Granted, Rangers fans had their ‘wow’ moment last year, the season that ended with the Rangers in their first World Series.
But this year has been different. We fans have been able to sense from the team that they KNOW they are going to win their first World Champion crown.
As an old-school Texas Rangers fan, I’m going to go off script for a moment and write from the heart.
No, that does not mean I’m going to hate on everyone and call them a bandwagoner, or call out their true Rangers fan creds – I freely welcome you to the wagon, I’ve just been sitting here longer.
No, this little trip down memory lane is just that, a collection of memories that every Rangers fan can emulate – you all have your stories and emotions that are coming out as you watch.
I’ve been a Rangers fan since I was 6. I guess I could have said I’ve been one since birth, but the truth is I was a fan of the A-Team first, then the Transformers, then my Hot Weels. But I discovered baseball in 1985, and the Rangers have had my heart since.
NPR’s Robert Krulwich recently had an article about how we become fans of our father’s teams. As a child of divorce I have to say that was not the case for me. I became a fan of my mother’s team.
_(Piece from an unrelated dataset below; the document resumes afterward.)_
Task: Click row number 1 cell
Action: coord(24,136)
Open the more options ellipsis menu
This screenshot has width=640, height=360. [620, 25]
My mom was one of the few women I’ve met over the years who was truly passionate about baseball. I know there are plenty of women out there who love the game, but I didn’t know them as intimately as I did my mom.
My mom and I easily went to hundreds of games when I was growing up. She worked at a place where tickets were easy to come by, so we spent a lot of time in old Arlington Stadium, sitting along the 3rd base line and watching such powerhouse players as Oil Can Boyd, Don Slaught, and the great Bobby Witt.
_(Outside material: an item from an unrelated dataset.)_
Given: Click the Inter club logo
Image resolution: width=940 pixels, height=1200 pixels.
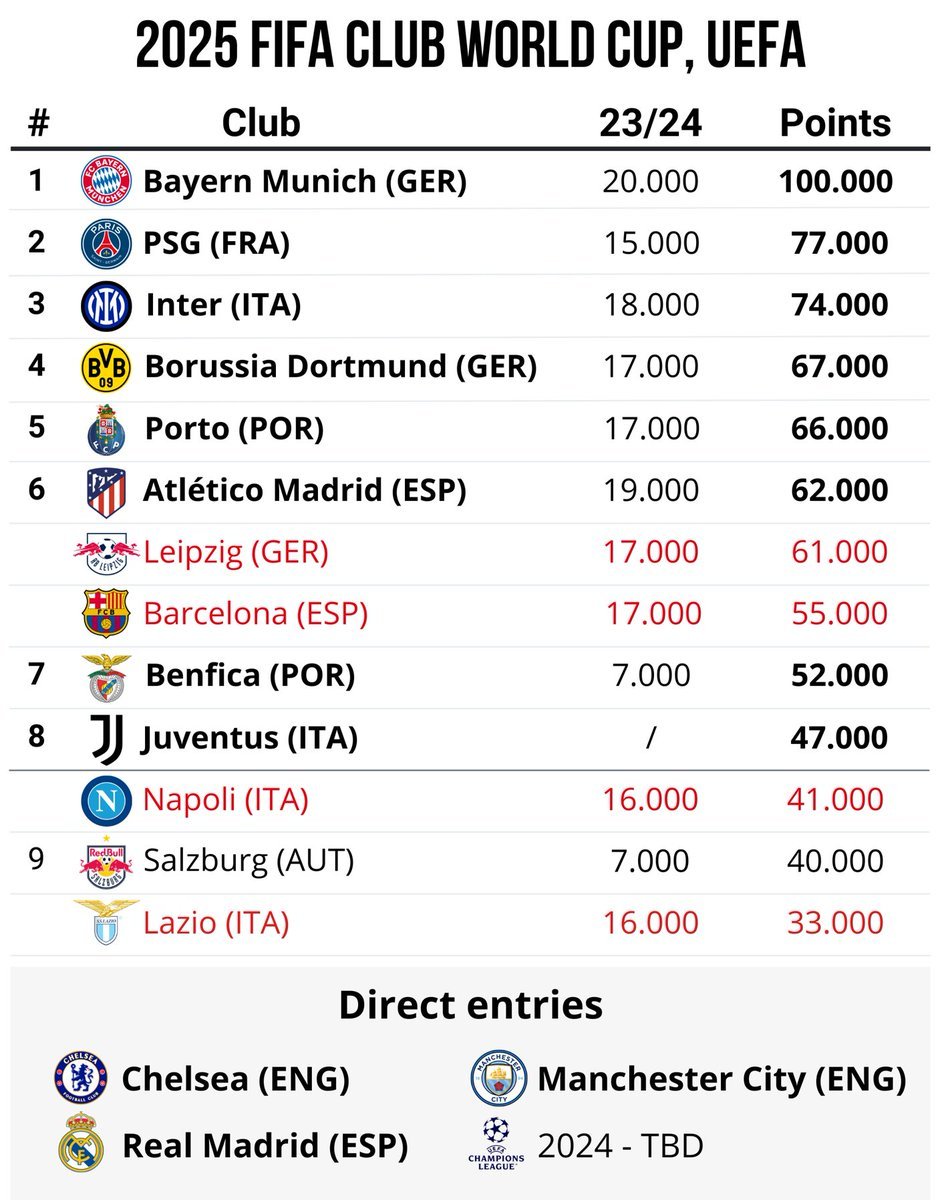Looking at the screenshot, I should click(106, 306).
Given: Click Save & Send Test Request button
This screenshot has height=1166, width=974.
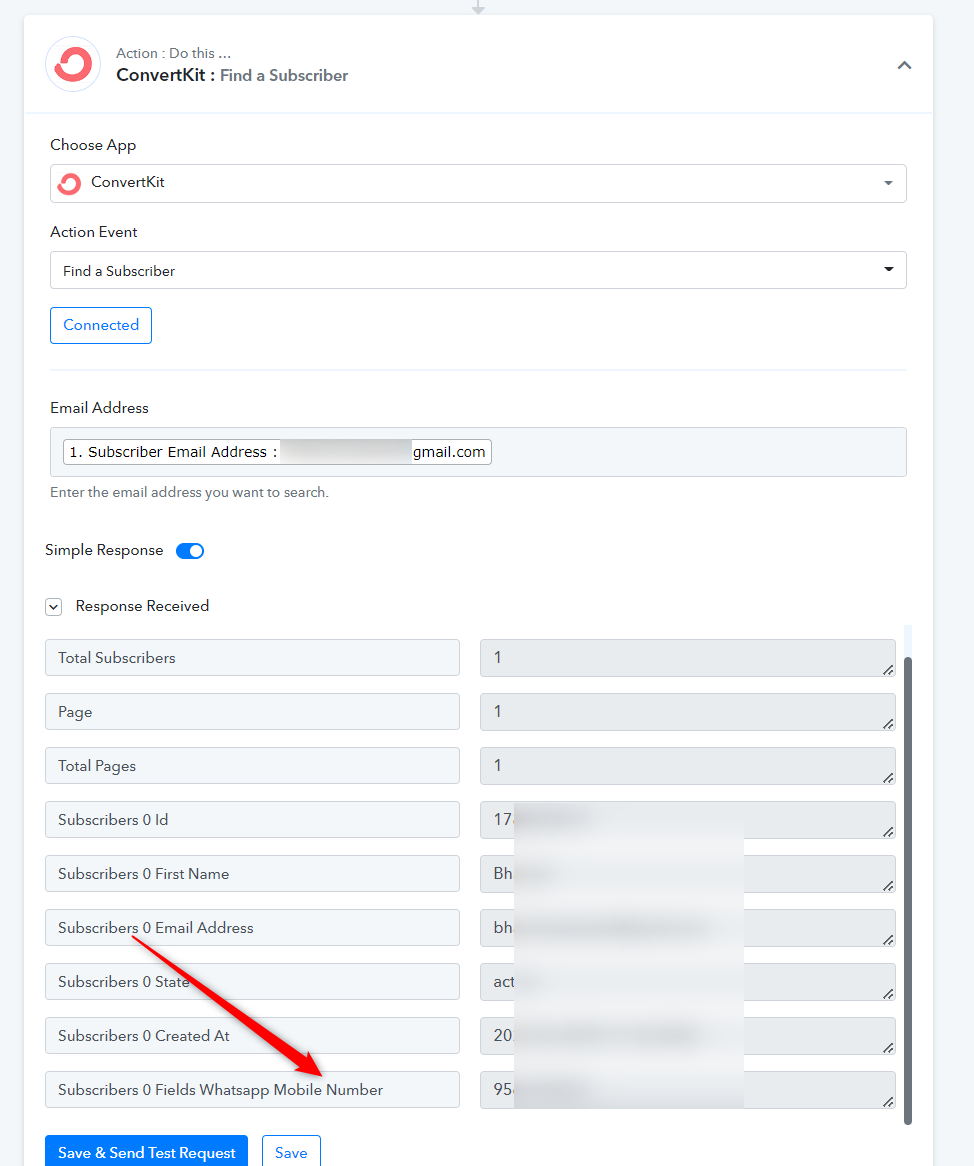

I can’t explain cheering for Bobby Witt other than to say I recently came across his 1991 Fleer baseball card (the ones with the really bright yellow border) – so memories flood back of me sitting in our seats underneath the Diamond Suites. I carried a bag with me to hold a scorecard, some peanuts, and my baseball cards.
Those memories are made much more real each time the Rangers inch closer to the ultimate celebration in baseball. It’s almost like living through that as a fan gives you much more license to cheer than if you never experienced the bad years. We’ve had plenty of bad years.
I no longer have my mom here to cheer with during these games, but I know that if she were here she’d be cheering as loud as anyone. She would be one of those fans who dropped everything to get to St. Louis Wednesday only to have it called for rain. She wouldn’t have complained either – she’d make the most of the visit with other fans.
So tonight, Rangers fan, as you watch Game 6 remember those long summer nights at Arlington Stadium or the Ballpark, and think about the people who you watched them with. Cheer for these Rangers, because they are about to do something truly special for you – they are about to win the World Series.